* What the exercise asks *
Copy the passage on the House committee's tokenization work and the Clarity Act below word for word.

* Document excerpt *
────

Hill noted that the House and Senate, as overseers of regulatory agencies, can use hearings to explore how existing systems can adapt to blockchain-based frameworks. The chairman also revealed he is examining potential tokenization of deposits in the commercial banking industry, which could enable direct debit payments without intermediated stops.
“These are all things we dealt with in the House bill successfully and got 78 Democratic votes in the House last year,” Hill said, referencing bipartisan support for the Clarity Act. “So I don’t see any reason why they can’t find consensus in the Senate on the House bill.”
Market Context & Reaction
The committee’s pivot to tokenization comes as lawmakers make headway on other crypto legislation. Hill expressed confidence that the Clarity Act, which addresses market structure, would secure bipartisan consensus in the Senate after the House version garnered 78 Democratic votes.
“I think the Senate’s relied quite a bit on the House work on both FIT21 from the previous Congress and Clarity in this Congress,” Hill said. He added that Senate negotiators have kept House counterparts “apprised of the process,” and both he and Rep. Bryan Steil, chair of the House Subcommittee on Digital Assets, Financial Technology, and Artificial Intelligence, have remained in contact with senators working on the Clarity Act.
Hill emphasized that determining whether legislative action is needed for tokenization — or whether policymaking should remain at the regulator level — is a central question for the committee. “We’ll find out if there needs to be some legislative activity versus purely regulatory, and that’s good. That’s what Congress’s job is,” he said.
Background & Historical Context
The Financial Services Committee has been engaged in digital asset policy for over a decade, with Hill referencing the foundational work of former Rep. Patrick McHenry and Democratic Rep. Maxine Waters. The committee played a pivotal role in advancing both the stablecoin-focused GENIUS Act and the market structure-focused Clarity Act.

────

* Collected material *
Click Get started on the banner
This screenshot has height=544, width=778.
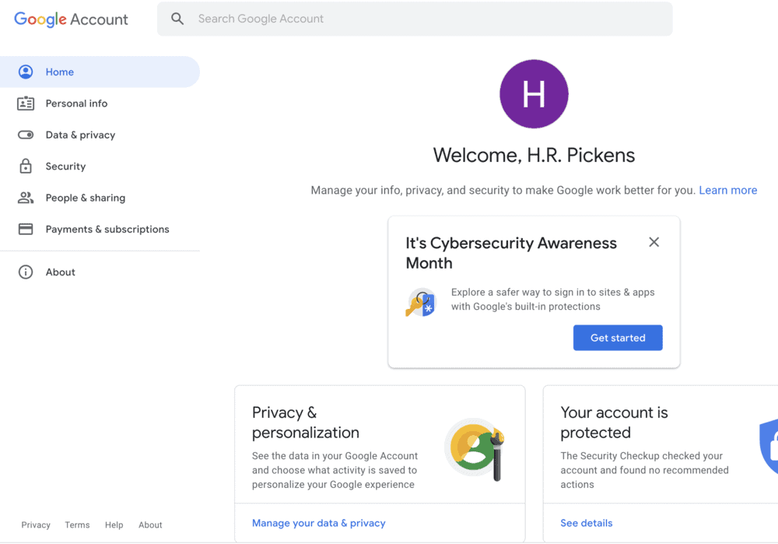(x=618, y=338)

────

* Full solution *
Hill noted that the House and Senate, as overseers of regulatory agencies, can use hearings to explore how existing systems can adapt to blockchain-based frameworks. The chairman also revealed he is examining potential tokenization of deposits in the commercial banking industry, which could enable direct debit payments without intermediated stops.
“These are all things we dealt with in the House bill successfully and got 78 Democratic votes in the House last year,” Hill said, referencing bipartisan support for the Clarity Act. “So I don’t see any reason why they can’t find consensus in the Senate on the House bill.”
Market Context & Reaction
The committee’s pivot to tokenization comes as lawmakers make headway on other crypto legislation. Hill expressed confidence that the Clarity Act, which addresses market structure, would secure bipartisan consensus in the Senate after the House version garnered 78 Democratic votes.
“I think the Senate’s relied quite a bit on the House work on both FIT21 from the previous Congress and Clarity in this Congress,” Hill said. He added that Senate negotiators have kept House counterparts “apprised of the process,” and both he and Rep. Bryan Steil, chair of the House Subcommittee on Digital Assets, Financial Technology, and Artificial Intelligence, have remained in contact with senators working on the Clarity Act.
Hill emphasized that determining whether legislative action is needed for tokenization — or whether policymaking should remain at the regulator level — is a central question for the committee. “We’ll find out if there needs to be some legislative activity versus purely regulatory, and that’s good. That’s what Congress’s job is,” he said.
Background & Historical Context
The Financial Services Committee has been engaged in digital asset policy for over a decade, with Hill referencing the foundational work of former Rep. Patrick McHenry and Democratic Rep. Maxine Waters. The committee played a pivotal role in advancing both the stablecoin-focused GENIUS Act and the market structure-focused Clarity Act.